2013-03-10 – It’s a weird thing to walk into a public park and see someone peeing on a tree. Now I’ve peed on trees. But it’s always been in a secluded place—in the woods or an alley—where I wouldn’t be seen . . . and where there were no alternatives nearby. This was a public park. A solitary tree. No thicket. In broad daylight.
I was walking my dog Lefty in the park and ahead of me were three teenage boys in hoodies. One of the boys stopped at the tree in question. The other two kept walking. The lone boy, his back to me, loosened his pants, stood there for a while, then he hitched his pants up again and left to join his friends.
Lefty also lifted his leg.
The weird thing about this is that I had been thinking about the things that Lefty does every day.
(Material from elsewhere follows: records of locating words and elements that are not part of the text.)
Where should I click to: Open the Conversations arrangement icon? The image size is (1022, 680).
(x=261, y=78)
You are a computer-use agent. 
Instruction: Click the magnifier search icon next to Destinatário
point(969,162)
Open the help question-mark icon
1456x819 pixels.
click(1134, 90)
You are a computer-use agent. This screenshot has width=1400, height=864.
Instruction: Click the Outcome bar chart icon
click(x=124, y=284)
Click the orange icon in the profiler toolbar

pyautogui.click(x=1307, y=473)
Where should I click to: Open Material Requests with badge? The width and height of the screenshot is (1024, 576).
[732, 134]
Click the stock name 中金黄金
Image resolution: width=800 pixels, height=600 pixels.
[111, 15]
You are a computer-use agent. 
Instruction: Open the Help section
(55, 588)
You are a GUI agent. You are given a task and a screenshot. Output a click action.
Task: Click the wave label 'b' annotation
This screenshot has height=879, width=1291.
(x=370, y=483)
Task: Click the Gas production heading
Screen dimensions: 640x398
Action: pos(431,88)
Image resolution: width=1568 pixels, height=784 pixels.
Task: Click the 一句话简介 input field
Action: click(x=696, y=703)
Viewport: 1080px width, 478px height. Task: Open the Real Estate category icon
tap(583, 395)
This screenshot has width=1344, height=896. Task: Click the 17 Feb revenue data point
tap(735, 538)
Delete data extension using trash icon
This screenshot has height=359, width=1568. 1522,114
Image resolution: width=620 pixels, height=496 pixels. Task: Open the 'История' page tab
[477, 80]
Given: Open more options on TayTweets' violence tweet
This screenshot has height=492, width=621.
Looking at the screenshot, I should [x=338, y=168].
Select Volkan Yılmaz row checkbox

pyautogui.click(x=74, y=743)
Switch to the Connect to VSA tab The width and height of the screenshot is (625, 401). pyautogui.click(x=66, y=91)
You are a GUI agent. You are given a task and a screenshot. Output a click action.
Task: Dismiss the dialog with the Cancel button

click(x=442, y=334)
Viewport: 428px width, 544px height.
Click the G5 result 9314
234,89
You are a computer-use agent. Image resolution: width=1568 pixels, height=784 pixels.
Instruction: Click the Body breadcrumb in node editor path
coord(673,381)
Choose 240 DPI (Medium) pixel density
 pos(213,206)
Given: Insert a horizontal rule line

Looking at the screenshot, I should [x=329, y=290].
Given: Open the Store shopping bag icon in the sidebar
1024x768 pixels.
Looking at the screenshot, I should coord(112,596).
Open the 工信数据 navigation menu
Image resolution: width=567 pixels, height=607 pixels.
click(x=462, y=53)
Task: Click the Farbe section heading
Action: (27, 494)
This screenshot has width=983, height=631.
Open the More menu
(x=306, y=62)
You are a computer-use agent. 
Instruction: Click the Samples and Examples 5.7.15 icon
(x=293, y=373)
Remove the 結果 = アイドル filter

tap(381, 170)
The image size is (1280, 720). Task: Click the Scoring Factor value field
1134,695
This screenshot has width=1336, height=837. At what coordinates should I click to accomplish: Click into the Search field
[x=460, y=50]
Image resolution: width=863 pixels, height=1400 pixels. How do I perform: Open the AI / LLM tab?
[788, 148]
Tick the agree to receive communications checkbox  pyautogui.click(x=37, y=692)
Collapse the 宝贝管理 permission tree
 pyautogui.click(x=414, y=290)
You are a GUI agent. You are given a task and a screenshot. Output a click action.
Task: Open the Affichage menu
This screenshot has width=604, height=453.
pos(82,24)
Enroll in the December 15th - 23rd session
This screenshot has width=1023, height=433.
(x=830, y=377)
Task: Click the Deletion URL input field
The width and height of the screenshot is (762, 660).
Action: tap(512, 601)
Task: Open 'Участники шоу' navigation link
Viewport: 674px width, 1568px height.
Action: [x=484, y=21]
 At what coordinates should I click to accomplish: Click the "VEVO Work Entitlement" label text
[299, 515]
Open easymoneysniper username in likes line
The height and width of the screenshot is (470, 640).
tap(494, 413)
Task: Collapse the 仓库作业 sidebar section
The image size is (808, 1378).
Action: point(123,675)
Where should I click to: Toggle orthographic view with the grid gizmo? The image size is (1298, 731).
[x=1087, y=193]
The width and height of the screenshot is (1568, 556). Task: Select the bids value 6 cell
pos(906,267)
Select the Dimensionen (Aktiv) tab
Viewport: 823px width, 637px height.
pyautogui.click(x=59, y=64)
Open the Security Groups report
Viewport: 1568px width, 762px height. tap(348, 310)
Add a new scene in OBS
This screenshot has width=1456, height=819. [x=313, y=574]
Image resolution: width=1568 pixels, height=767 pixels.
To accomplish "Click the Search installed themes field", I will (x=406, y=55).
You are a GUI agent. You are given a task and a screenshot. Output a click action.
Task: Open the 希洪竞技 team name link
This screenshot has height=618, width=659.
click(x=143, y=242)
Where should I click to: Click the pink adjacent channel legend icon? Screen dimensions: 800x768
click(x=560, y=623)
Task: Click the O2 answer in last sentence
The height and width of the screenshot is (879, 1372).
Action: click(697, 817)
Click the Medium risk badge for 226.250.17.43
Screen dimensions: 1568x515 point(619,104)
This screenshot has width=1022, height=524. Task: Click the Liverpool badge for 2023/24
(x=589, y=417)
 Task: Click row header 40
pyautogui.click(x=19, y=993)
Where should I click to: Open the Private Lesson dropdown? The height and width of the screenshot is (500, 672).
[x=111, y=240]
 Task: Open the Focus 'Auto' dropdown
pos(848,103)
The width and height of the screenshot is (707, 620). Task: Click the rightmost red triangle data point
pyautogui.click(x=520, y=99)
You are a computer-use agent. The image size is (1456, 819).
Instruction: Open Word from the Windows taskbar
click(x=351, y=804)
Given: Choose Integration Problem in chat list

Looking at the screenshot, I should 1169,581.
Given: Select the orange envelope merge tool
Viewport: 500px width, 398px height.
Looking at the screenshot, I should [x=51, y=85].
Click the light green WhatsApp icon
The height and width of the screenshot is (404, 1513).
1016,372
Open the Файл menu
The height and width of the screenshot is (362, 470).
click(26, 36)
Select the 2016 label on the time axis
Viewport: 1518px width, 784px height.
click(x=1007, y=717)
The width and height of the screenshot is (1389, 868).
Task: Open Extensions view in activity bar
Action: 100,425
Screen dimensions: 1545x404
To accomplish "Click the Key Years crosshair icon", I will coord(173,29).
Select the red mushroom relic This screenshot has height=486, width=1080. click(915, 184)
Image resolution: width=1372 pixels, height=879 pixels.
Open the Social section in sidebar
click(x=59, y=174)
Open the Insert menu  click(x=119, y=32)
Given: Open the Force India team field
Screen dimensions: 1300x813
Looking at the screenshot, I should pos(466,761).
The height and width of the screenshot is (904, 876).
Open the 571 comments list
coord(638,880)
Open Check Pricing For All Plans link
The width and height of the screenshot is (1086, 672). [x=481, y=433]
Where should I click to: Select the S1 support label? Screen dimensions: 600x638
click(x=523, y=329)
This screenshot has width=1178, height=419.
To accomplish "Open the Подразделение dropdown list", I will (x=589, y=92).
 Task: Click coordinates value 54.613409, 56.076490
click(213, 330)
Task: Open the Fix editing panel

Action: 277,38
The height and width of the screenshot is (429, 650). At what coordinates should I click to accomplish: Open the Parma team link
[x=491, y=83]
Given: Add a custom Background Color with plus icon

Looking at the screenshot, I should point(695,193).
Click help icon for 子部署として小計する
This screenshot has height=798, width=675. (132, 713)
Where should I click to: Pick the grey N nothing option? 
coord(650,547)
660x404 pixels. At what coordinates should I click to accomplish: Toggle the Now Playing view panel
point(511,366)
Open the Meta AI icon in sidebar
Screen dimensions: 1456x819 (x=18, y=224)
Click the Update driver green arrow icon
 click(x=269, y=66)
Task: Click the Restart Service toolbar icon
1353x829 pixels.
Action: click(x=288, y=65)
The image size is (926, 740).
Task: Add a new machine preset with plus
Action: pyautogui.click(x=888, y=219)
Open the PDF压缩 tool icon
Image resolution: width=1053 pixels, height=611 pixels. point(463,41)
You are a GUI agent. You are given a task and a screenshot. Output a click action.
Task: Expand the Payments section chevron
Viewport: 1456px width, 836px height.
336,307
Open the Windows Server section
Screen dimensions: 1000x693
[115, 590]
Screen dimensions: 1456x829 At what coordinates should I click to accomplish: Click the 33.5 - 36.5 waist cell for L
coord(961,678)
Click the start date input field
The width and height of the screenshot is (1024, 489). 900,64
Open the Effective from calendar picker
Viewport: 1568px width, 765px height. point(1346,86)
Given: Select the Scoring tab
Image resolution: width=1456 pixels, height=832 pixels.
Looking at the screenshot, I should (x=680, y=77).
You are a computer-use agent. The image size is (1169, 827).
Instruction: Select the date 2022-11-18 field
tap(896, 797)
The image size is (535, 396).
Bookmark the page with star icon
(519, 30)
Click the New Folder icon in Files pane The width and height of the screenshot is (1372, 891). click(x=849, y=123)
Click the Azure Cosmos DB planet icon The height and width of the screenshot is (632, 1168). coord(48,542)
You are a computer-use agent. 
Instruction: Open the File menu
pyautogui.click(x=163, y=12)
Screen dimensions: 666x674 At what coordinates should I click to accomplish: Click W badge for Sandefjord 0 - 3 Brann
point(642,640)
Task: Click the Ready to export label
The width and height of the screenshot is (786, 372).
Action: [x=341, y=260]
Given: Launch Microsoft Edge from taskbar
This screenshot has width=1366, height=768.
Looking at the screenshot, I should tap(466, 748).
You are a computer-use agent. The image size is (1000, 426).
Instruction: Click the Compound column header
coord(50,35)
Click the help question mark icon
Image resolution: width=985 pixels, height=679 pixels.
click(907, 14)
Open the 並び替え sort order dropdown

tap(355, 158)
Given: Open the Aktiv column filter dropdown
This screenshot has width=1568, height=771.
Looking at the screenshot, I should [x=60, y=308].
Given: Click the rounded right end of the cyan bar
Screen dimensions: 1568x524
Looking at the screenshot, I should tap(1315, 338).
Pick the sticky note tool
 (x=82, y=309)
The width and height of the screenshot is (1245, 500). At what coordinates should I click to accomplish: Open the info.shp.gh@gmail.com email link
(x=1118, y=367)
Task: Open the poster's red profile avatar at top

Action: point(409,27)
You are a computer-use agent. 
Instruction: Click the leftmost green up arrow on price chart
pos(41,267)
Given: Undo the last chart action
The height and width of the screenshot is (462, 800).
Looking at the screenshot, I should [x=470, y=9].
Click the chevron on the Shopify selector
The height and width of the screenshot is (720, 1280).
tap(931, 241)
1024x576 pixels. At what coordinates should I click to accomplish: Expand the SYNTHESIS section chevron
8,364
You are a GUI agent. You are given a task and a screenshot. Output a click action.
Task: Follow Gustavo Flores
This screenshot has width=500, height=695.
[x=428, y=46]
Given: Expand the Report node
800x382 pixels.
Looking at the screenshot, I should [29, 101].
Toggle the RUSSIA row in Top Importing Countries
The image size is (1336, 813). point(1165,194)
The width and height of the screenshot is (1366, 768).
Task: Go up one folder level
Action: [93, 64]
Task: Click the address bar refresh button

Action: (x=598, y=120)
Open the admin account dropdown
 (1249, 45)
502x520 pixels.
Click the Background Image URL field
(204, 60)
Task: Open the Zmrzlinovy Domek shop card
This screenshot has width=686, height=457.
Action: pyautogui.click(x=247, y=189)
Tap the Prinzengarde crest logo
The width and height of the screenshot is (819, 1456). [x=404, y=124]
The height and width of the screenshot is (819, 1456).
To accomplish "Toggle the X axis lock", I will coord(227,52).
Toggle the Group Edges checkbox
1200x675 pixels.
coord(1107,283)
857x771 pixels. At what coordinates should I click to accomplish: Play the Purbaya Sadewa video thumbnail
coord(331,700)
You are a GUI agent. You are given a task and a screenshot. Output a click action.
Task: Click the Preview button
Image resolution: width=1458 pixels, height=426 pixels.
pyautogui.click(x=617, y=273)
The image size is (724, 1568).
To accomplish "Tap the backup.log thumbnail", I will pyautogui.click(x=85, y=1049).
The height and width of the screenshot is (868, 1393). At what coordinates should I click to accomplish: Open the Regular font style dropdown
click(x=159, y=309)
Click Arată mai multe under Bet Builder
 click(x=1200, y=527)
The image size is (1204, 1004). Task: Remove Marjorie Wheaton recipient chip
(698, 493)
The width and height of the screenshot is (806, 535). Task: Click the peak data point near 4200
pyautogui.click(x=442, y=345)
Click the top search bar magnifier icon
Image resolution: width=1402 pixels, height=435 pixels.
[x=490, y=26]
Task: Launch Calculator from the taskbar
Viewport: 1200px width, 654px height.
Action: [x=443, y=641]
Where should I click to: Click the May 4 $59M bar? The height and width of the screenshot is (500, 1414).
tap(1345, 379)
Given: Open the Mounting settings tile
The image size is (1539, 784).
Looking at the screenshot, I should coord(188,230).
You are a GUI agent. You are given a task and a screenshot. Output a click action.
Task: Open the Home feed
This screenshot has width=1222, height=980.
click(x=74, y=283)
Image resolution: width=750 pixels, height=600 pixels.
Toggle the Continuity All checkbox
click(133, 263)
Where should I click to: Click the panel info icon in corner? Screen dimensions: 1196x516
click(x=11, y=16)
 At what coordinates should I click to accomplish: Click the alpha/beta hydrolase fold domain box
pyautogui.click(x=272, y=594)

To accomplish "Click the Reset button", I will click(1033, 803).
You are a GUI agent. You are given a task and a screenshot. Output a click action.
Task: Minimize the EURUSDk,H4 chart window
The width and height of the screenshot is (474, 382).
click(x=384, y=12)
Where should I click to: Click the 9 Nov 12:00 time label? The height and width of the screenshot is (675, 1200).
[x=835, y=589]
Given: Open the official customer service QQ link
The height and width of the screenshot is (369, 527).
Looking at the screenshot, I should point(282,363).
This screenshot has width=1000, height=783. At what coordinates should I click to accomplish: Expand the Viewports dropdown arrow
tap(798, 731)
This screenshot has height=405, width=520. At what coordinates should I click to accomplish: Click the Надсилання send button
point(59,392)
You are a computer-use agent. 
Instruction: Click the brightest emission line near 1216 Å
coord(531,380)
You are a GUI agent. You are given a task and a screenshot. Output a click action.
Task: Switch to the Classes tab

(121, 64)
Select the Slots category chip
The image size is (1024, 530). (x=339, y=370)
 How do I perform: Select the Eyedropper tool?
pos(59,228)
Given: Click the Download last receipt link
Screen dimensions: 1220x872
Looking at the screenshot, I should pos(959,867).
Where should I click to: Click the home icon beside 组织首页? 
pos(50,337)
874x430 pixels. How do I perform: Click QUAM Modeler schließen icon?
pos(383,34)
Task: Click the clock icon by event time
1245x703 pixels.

He eats and sleeps a lot. He sniffs things, sometimes for a long time. He barks at things that move. He pees and poops. And when he’s done, he paws the ground, as if to ceremonially bury the evidence.
The boy who peed on the tree did this very same thing when he was done. Was he reading my mind?
The reason I was thinking about all this was to crystalize an idea for this blog.
A couple of weeks ago, I wrote about how human hopes to transcend their bodies, either by transferring their psyches to computers or by dying and becoming angels.
We are very tied to our bodies. But computers and angels are very different from us. So I was wondering whether humans and dogs could even understand each other.
I didn’t get very far with the thought when I saw this boy behaving like a dog. At least in this one thing. I saw no evidence that he sniffed the tree before he peed on it.